» **DIRECTION**
Copy the material below word for word, beginning at the line that contains "web [215, 1273]" and stopping after the line that contains "This image has height=1308, width=924.". Write out only those lines.

» **MATERIAL FOR THE TASK**
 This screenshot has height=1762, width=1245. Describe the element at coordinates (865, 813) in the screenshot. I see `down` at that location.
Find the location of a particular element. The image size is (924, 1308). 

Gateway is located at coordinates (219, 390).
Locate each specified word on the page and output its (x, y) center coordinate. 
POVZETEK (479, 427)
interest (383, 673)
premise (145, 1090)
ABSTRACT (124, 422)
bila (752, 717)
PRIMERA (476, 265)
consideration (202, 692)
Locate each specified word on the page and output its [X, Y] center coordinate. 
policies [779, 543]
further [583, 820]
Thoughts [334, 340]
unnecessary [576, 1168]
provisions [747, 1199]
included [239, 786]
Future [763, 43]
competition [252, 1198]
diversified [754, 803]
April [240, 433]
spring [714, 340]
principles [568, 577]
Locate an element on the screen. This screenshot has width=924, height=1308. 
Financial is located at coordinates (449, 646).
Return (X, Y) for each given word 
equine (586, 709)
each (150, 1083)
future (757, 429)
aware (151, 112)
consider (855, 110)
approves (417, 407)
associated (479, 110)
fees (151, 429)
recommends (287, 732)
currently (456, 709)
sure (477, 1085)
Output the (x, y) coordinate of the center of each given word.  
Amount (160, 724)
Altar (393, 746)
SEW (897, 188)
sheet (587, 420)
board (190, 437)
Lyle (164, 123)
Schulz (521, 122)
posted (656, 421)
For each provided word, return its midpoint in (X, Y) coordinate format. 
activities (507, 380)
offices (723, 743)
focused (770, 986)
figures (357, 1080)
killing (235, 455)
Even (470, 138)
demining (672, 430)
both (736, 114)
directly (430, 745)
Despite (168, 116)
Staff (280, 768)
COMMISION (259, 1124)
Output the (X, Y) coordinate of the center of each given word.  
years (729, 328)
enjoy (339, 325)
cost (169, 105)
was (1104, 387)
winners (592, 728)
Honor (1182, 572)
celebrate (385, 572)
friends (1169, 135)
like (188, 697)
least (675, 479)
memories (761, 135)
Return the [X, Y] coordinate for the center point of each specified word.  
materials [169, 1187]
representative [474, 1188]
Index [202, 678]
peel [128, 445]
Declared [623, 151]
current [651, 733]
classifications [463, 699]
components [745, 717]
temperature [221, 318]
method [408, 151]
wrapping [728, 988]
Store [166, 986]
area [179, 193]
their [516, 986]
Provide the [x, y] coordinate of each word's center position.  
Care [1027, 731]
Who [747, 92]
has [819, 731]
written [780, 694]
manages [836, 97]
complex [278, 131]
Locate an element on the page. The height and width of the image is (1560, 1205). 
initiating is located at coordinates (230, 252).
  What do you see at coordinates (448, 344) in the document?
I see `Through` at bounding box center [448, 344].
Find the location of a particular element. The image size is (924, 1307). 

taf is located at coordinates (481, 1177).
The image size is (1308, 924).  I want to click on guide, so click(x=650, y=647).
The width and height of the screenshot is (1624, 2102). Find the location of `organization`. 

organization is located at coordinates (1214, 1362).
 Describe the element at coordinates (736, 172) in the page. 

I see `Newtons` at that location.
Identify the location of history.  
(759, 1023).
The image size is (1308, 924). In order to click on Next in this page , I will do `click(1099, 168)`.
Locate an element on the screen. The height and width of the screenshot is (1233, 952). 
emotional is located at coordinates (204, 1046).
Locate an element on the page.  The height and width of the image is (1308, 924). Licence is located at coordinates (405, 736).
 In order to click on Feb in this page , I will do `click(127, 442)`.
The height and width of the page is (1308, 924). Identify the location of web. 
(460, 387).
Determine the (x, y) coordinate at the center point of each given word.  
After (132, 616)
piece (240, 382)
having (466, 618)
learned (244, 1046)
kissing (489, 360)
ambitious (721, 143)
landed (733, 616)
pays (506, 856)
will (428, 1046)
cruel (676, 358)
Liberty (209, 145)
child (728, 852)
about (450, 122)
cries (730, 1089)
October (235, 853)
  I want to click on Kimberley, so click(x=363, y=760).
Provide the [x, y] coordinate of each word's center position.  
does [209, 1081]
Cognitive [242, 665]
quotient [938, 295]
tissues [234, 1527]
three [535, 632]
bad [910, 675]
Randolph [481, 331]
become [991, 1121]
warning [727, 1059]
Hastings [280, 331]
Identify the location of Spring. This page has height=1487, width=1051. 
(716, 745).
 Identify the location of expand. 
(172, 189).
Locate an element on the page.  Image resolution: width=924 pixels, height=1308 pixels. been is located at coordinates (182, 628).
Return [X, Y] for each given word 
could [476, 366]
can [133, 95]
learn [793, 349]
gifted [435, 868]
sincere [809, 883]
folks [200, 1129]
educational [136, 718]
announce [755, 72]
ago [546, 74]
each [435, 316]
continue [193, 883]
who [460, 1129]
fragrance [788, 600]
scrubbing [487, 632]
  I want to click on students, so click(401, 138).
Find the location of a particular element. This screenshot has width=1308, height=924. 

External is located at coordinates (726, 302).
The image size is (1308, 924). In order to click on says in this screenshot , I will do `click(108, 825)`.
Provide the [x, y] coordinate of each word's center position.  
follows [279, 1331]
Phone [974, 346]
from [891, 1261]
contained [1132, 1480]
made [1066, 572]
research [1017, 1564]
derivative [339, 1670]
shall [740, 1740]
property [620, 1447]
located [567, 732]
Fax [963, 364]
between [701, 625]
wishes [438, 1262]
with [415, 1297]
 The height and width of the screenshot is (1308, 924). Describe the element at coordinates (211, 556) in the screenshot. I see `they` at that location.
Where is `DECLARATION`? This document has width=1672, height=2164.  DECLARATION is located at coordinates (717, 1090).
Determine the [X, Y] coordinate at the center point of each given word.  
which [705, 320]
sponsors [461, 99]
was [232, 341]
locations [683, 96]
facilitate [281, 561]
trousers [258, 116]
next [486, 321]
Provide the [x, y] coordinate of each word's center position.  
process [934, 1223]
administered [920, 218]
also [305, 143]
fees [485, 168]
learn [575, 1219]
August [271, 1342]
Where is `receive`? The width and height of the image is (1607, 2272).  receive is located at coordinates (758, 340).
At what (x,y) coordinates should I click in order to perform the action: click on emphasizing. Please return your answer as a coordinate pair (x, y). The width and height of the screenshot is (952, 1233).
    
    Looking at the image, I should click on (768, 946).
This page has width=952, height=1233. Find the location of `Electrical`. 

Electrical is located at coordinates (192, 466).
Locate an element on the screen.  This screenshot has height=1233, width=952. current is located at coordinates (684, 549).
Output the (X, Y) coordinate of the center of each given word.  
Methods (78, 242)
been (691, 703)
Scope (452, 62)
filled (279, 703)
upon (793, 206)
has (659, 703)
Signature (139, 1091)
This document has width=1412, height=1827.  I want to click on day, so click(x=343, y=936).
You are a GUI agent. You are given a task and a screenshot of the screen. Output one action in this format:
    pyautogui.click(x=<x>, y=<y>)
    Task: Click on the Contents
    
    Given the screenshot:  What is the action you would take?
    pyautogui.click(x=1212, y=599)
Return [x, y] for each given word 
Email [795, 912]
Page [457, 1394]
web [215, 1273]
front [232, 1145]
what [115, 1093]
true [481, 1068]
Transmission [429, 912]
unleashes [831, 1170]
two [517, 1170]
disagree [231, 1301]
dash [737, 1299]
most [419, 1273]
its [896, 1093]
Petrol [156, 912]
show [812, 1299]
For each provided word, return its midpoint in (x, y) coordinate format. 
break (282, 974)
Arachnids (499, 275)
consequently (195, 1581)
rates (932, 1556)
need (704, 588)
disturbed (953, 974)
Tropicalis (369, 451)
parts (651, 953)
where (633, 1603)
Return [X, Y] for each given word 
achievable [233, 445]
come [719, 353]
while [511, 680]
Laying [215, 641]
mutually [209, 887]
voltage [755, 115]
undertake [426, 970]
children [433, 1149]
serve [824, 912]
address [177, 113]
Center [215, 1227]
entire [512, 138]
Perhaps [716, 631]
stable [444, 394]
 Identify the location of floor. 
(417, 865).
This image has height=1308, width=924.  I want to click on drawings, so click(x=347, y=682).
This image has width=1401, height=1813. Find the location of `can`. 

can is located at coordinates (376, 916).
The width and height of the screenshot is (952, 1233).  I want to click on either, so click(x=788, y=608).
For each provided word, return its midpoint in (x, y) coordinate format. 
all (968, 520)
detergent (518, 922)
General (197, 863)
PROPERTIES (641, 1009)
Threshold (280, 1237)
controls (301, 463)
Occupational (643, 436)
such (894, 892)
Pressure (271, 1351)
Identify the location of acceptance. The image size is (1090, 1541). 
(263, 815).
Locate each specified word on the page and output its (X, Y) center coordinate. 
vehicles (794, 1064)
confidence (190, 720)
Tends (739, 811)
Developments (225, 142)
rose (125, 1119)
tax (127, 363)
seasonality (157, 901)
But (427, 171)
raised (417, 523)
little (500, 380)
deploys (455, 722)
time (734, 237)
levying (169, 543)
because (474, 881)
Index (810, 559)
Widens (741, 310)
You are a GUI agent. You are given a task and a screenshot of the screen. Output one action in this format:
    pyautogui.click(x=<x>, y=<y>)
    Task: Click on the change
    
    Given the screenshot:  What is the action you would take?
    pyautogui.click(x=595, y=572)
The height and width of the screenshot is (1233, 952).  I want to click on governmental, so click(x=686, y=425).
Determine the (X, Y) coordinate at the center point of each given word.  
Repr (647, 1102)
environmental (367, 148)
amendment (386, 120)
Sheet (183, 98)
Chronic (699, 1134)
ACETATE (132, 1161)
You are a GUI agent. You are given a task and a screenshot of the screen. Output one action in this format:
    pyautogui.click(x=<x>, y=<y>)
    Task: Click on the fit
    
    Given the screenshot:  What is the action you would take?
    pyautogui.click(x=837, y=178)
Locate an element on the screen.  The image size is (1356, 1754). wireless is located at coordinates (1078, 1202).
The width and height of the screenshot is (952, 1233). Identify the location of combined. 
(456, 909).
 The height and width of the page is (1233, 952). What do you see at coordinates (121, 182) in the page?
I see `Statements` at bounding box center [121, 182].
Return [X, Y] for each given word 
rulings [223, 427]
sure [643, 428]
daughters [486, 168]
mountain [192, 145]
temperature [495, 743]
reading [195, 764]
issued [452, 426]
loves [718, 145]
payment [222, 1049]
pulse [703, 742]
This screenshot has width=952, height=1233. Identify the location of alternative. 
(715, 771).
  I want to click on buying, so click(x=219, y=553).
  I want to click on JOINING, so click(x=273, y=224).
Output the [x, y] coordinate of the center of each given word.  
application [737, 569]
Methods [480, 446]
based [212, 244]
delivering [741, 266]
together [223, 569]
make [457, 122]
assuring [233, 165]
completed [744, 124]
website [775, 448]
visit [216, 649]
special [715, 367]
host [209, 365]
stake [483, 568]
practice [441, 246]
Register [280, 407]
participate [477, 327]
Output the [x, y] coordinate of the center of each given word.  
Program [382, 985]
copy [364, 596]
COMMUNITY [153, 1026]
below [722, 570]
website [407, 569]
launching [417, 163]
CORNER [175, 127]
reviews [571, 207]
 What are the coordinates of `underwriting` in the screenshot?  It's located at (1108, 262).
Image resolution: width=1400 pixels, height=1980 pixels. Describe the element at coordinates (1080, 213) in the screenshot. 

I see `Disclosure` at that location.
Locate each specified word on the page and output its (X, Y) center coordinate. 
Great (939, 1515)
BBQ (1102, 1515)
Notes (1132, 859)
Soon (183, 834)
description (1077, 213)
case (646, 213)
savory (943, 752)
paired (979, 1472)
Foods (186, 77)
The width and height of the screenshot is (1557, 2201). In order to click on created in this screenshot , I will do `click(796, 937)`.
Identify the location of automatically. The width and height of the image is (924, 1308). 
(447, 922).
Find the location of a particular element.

» **THE ANSWER**
web [215, 1273]
front [232, 1145]
what [115, 1093]
true [481, 1068]
Transmission [429, 912]
unleashes [831, 1170]
two [517, 1170]
disagree [231, 1301]
dash [737, 1299]
most [419, 1273]
its [896, 1093]
Petrol [156, 912]
show [812, 1299]
For each provided word, return its midpoint in (x, y) coordinate format. 
break (282, 974)
Arachnids (499, 275)
consequently (195, 1581)
rates (932, 1556)
need (704, 588)
disturbed (953, 974)
Tropicalis (369, 451)
parts (651, 953)
where (633, 1603)
Return [X, Y] for each given word 
achievable [233, 445]
come [719, 353]
while [511, 680]
Laying [215, 641]
mutually [209, 887]
voltage [755, 115]
undertake [426, 970]
children [433, 1149]
serve [824, 912]
address [177, 113]
Center [215, 1227]
entire [512, 138]
Perhaps [716, 631]
stable [444, 394]
 Identify the location of floor. 
(417, 865).
This image has height=1308, width=924.  I want to click on drawings, so click(x=347, y=682).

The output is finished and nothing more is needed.